══ READING PASSAGE
According to A.V. Issatschenko’s thought experiment, the results of which were presented by him at the international Slavic Congress in 1958, the concept of Moscow as the third Rome was nearly impossible in the almost democratic Novgorod Republic. In such a way, if Novgorod instead of Moscow had become the center of power, the history of Russia would have taken a different direction. As a result, Russia would never have isolated itself from the rest of Europe, and such ideological tendencies as renaissance and humanism would have influenced the development of the country at the same time as they influenced the rest of the European countries (Nuorluoto 2012, 51). Thus, according to this narrative, if the Novgorod Republic had taken Moscow’s place in Russian history, the outcome would be different from contemporary Russia. Authoritarianism, backwardness, and imperialism would be inorganic to this model of Russia’s alternative present.
In this way, the Novgorod Republic becomes, in this narrative, not just a pure and real Rus’, but even the embryo of an alternative model of Russia, an embryo that was destroyed by authoritarian Moscow in 1478. Seen in this light, the usage of the Novgorod Republic’s narrative (or mythologeme) can be seen as an attempt to return to this point of origin after which the history of Russia took the wrong path, excluding the country from Pan-European development and transforming it from an integrated part of Europe into its antipode.
════
══ DATA EXTRACT
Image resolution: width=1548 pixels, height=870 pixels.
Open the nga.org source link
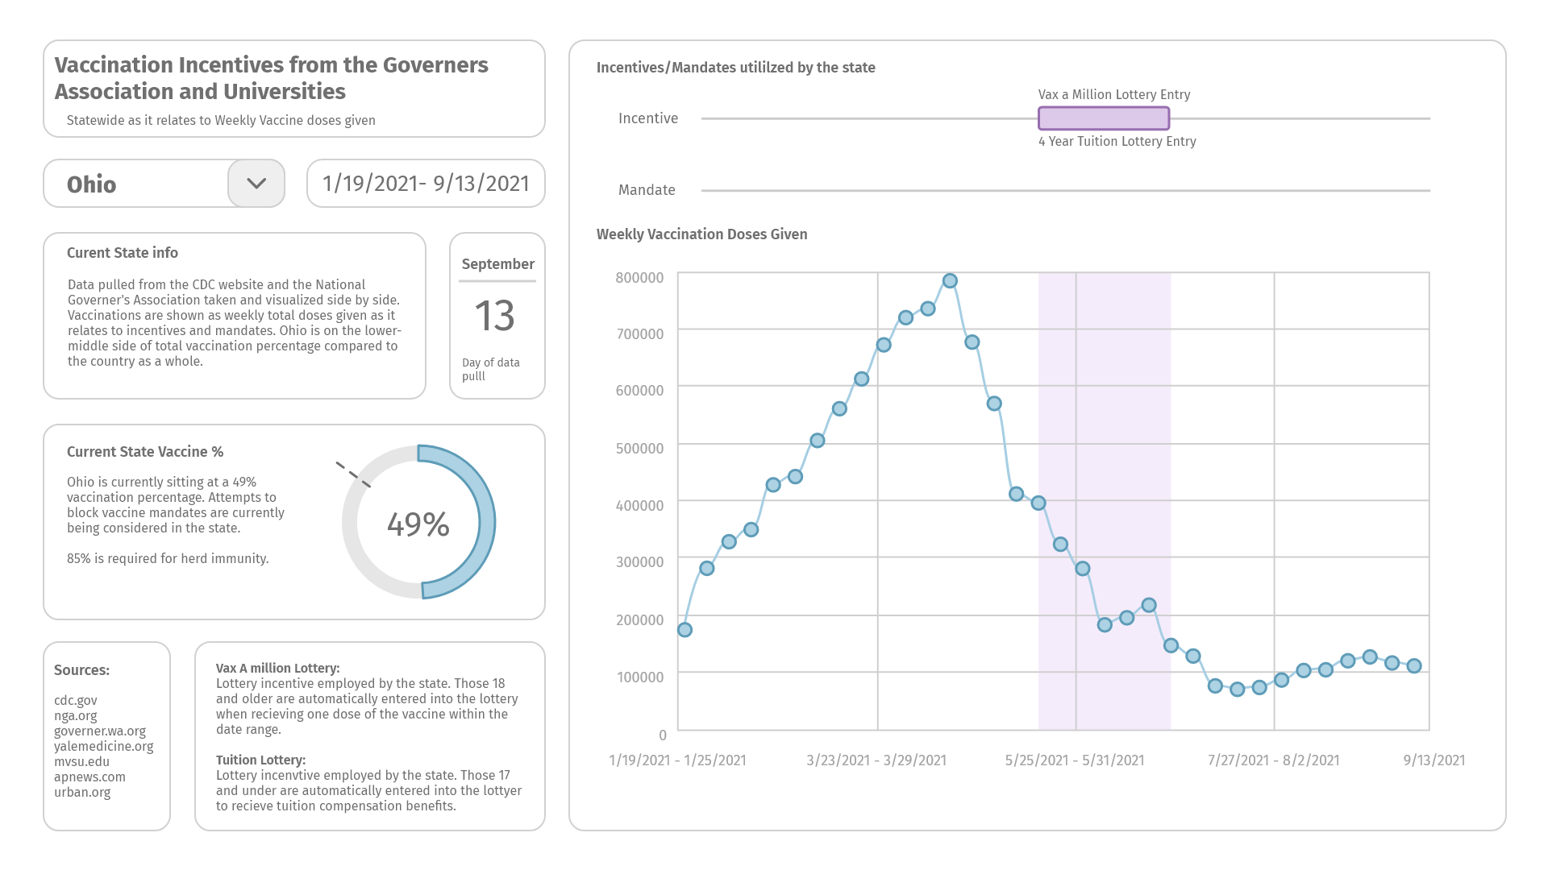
════
> [PROBLEM DETAILS]: Continue the passage on the Novgorod Republic as an alternative model of Russia, beginning after its final sentence.

> [WRITTEN RESPONSE]:
The three main Russians narratives
In such a way this narrative is quite different from the other three main narratives used alternately or simultaneously in Russian historiography and political discourse. Those three narratives are “Moscow as the third Rome,” “Russia as heir of the Genghis Khan,” and “Russia as the true Europe.”
The first narrative appeals to Russia’s Byzantine heritage and in such a way connects modern Russia with not just a Byzantine but even with the Roman empire. This theological and political concept has resulted in an adoption and application of messianic and eschatological mindsets, both to the Russian state and the Russian ruler. Bodin (1987:22) points out that the state culture of Byzantium perceived the emperor as an icon which personified not only the imperial title as such, but Christ as well. This perception contributes to the ritualization of power. In such a way, applying Russia together with other ideas belonging to the Byzantium heritage, this tradition has survived until today. It has survived not only the collapse of the Russian empire, but also communism, and the collapse of the Soviet Union. This perception of power is the steel shaping the political discourse on contemporary Russia.
The second narrative describes Russia as heir of the Genghis Khan and depicts it as a multi-ethnic and multi-confessional power existing on nearly the same borders as the Mongol Empire. According to this tradition, Russia appears as some kind of super-ethnos, or as some kind of Eurasian civilization quite different from both the European and Chinese super-ethnos. If sacralizing power is the main point of the first mentioned narrative, sacralizing territory should be seen as a point of the second one. It is really interesting to note that this narrative is used even by Ukrainians when they talk about contemporary Russia. The Russian military forces are named in Ukrainian media as a “horde,” and the ongoing war in Ukraine has already been characterized (for example by the Russian opposition politician Леонид Гозман / Leonid Gozman) as “the last battle between Kievan Rus’ and Golden Horde” (Дом 2022).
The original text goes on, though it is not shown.